§ **TASK GOAL**:
Your task is to copy the listing exactly. Drop any pictures from the copy.

== EXERCISE MATERIALS ==

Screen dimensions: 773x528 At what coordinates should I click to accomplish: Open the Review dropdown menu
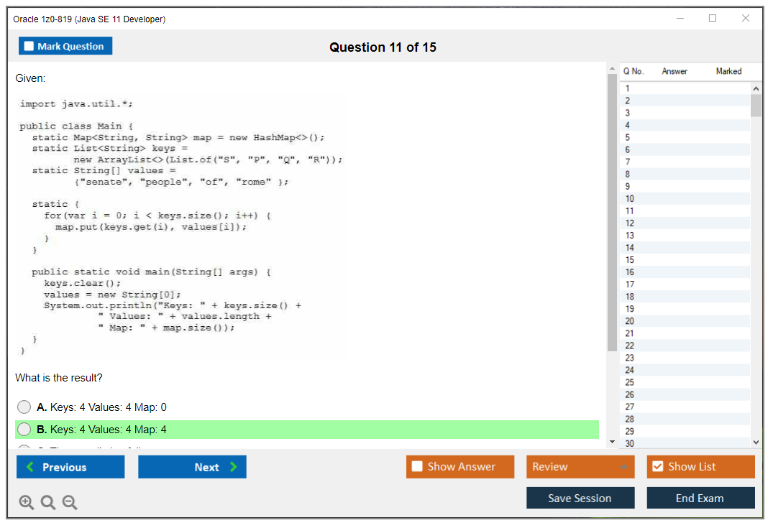(x=580, y=467)
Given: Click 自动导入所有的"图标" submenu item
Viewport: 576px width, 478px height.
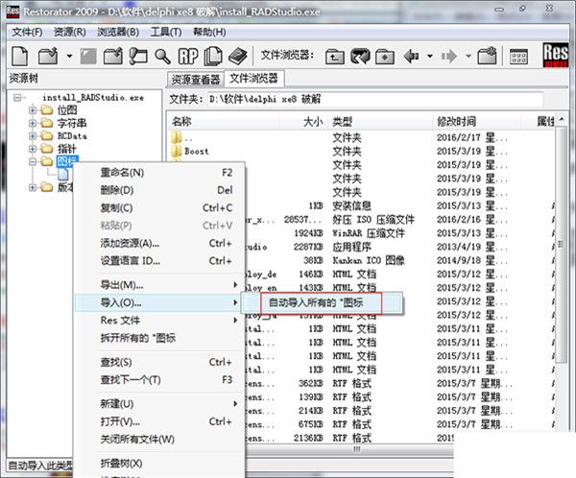Looking at the screenshot, I should [311, 303].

===

§ **RESPONSE TO THIS TASK**:
Screen dimensions: 773x528 At what coordinates should I click to accomplish: Open the Review dropdown menu
(x=580, y=467)
Given: Click 自动导入所有的"图标" submenu item
Viewport: 576px width, 478px height.
Looking at the screenshot, I should [311, 303].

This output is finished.